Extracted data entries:
....

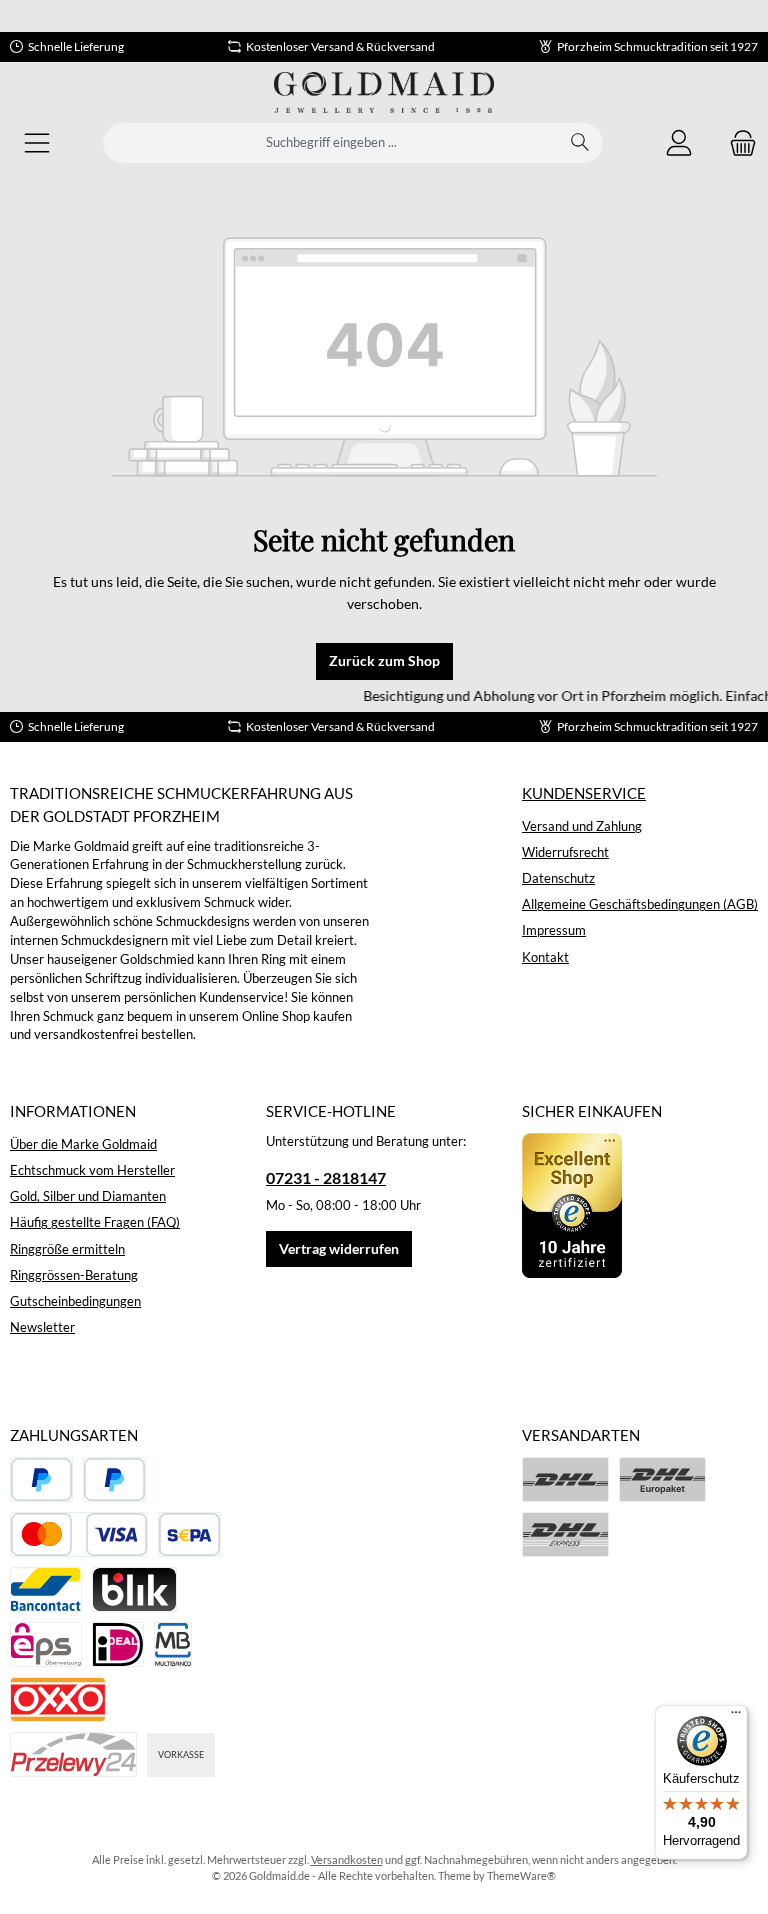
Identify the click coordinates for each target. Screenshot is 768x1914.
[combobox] (331, 143)
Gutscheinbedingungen (75, 1301)
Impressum (554, 930)
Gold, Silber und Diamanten (88, 1196)
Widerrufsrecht (565, 852)
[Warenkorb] (737, 143)
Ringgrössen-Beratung (74, 1275)
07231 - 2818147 (326, 1177)
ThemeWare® (521, 1875)
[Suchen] (580, 143)
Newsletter (42, 1327)
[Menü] (37, 143)
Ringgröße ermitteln (67, 1249)
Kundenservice (584, 793)
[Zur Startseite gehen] (384, 92)
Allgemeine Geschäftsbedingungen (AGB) (640, 904)
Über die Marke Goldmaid (83, 1144)
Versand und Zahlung (582, 826)
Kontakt (545, 957)
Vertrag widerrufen (339, 1248)
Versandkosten (347, 1859)
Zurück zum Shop (384, 660)
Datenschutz (558, 878)
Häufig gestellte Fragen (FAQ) (95, 1222)
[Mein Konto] (679, 143)
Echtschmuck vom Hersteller (92, 1170)
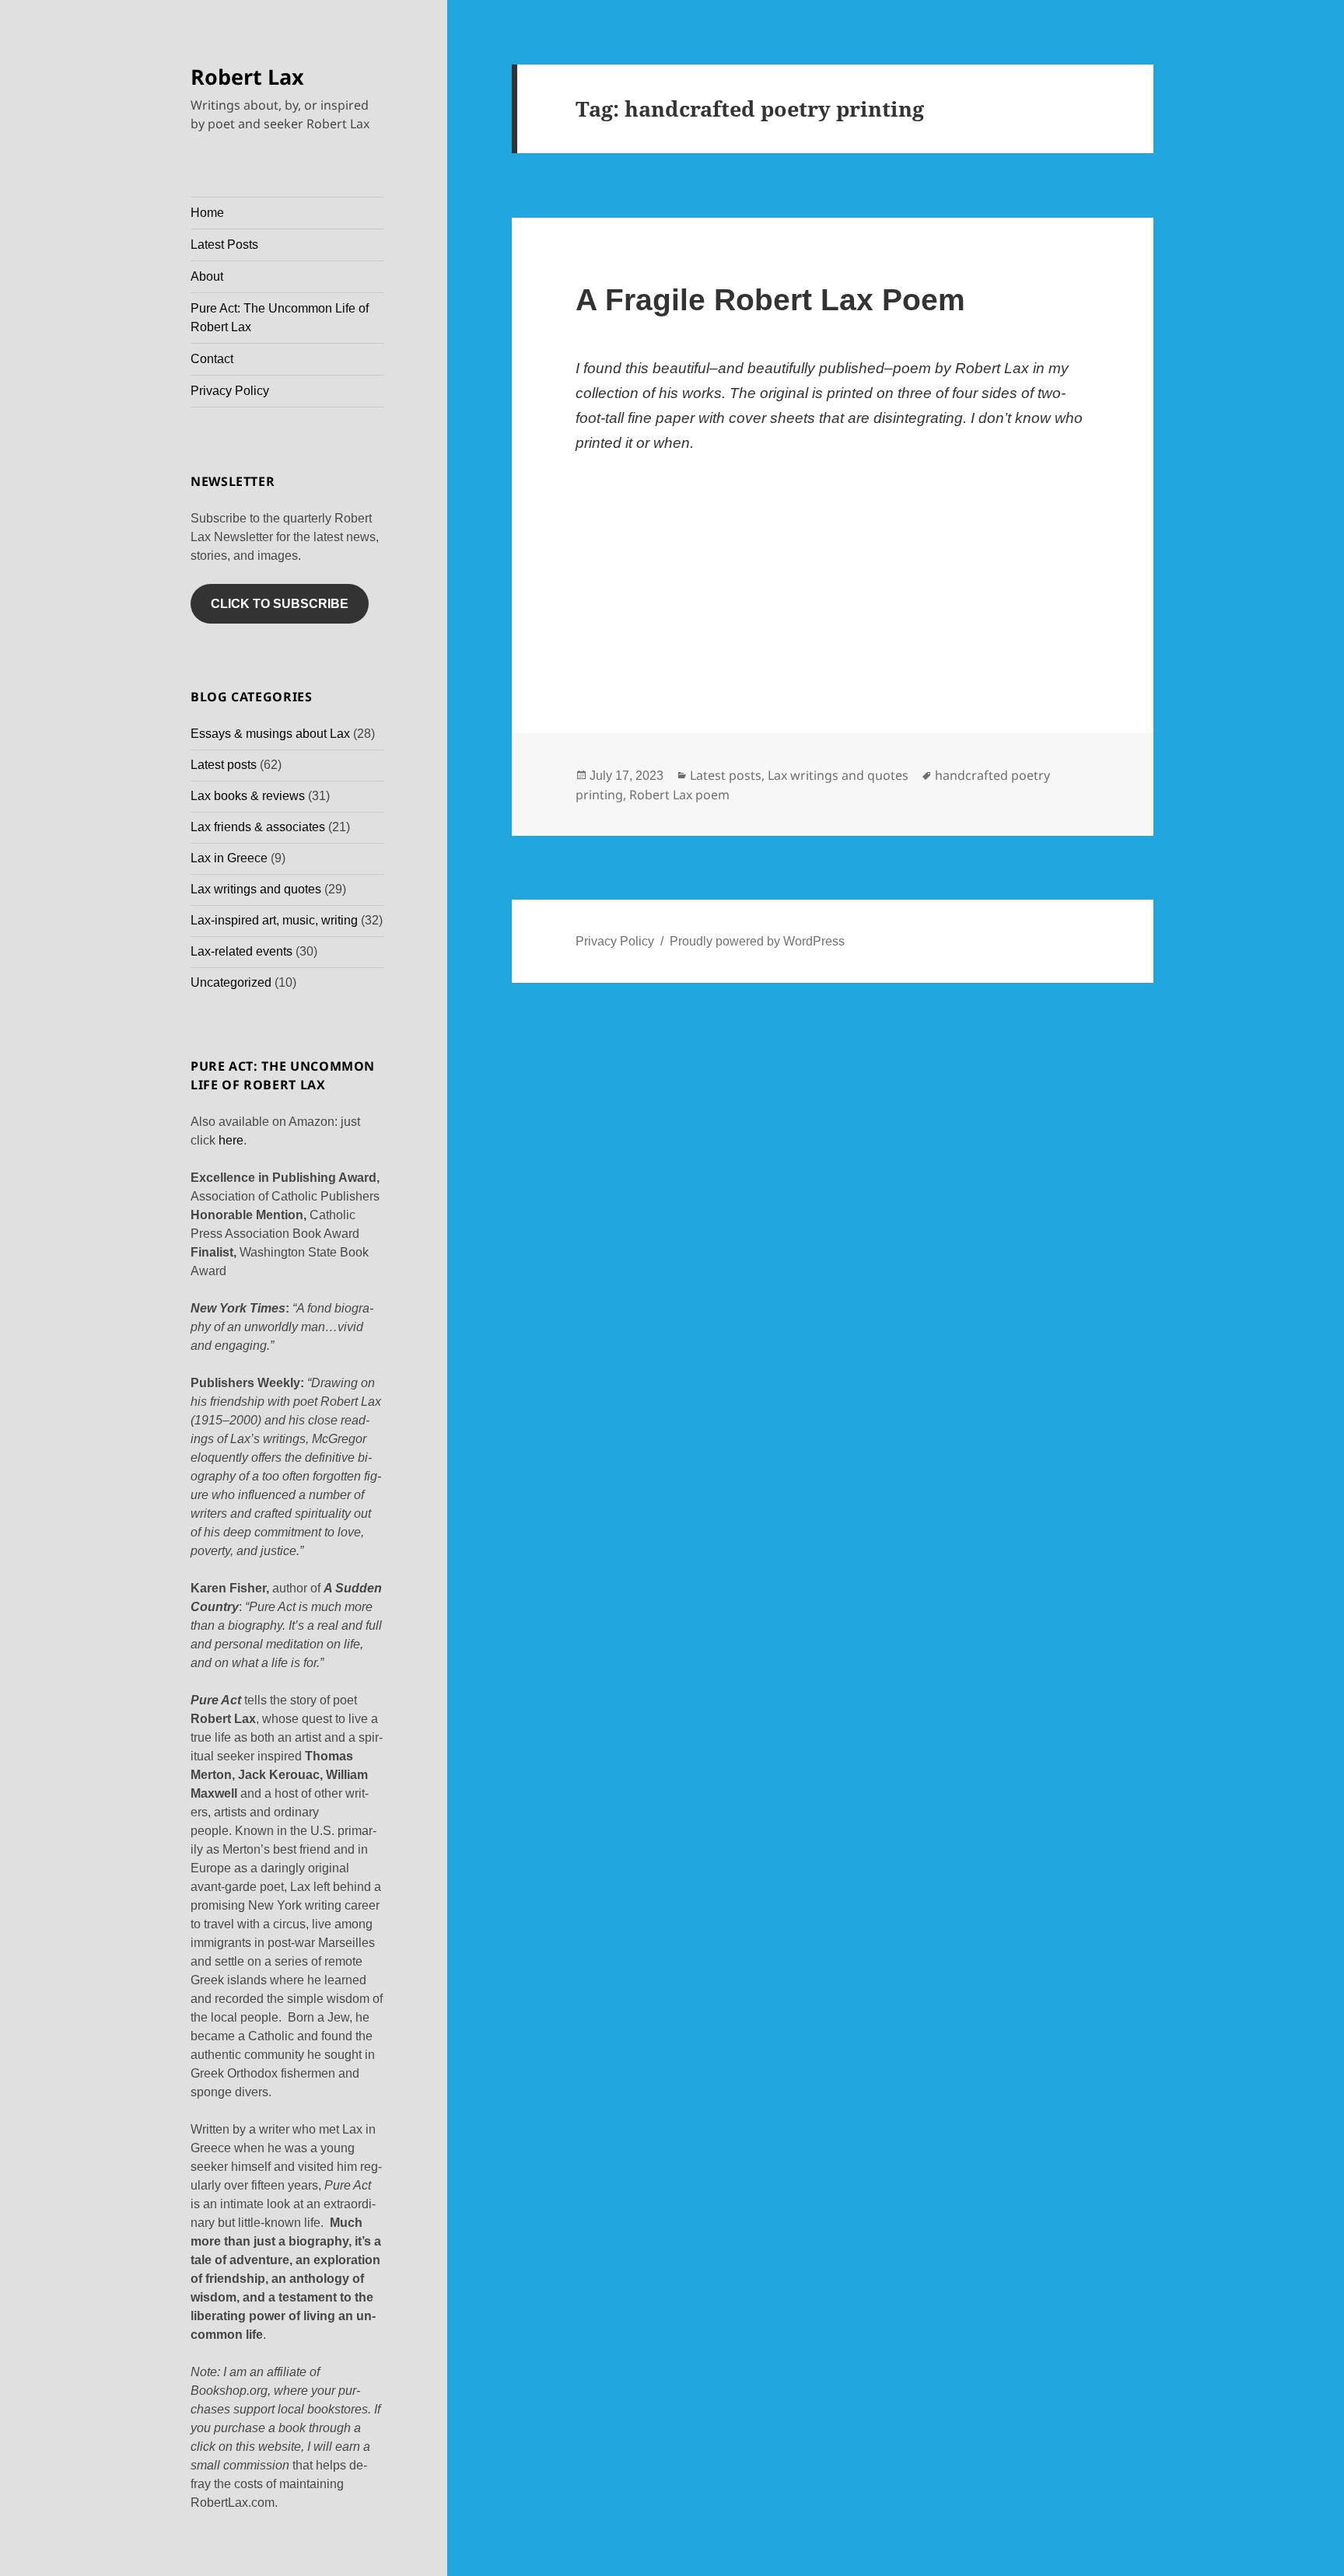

....

In the reply, each line of the data must appear exactly as written, and no picture may appear.

- Result below -
Identify the click coordinates for each target. Screenshot is 768x1914.
[combobox] (331, 143)
Gutscheinbedingungen (75, 1301)
Impressum (554, 930)
Gold, Silber und Diamanten (88, 1196)
Widerrufsrecht (565, 852)
[Warenkorb] (737, 143)
Ringgrössen-Beratung (74, 1275)
07231 - 2818147 (326, 1177)
ThemeWare® (521, 1875)
[Suchen] (580, 143)
Newsletter (42, 1327)
[Menü] (37, 143)
Ringgröße ermitteln (67, 1249)
Kundenservice (584, 793)
[Zur Startseite gehen] (384, 92)
Allgemeine Geschäftsbedingungen (AGB) (640, 904)
Über die Marke Goldmaid (83, 1144)
Versand und Zahlung (582, 826)
Kontakt (545, 957)
Vertrag widerrufen (339, 1248)
Versandkosten (347, 1859)
Zurück zum Shop (384, 660)
Datenschutz (558, 878)
Häufig gestellte Fragen (FAQ) (95, 1222)
[Mein Konto] (679, 143)
Echtschmuck vom Hersteller (92, 1170)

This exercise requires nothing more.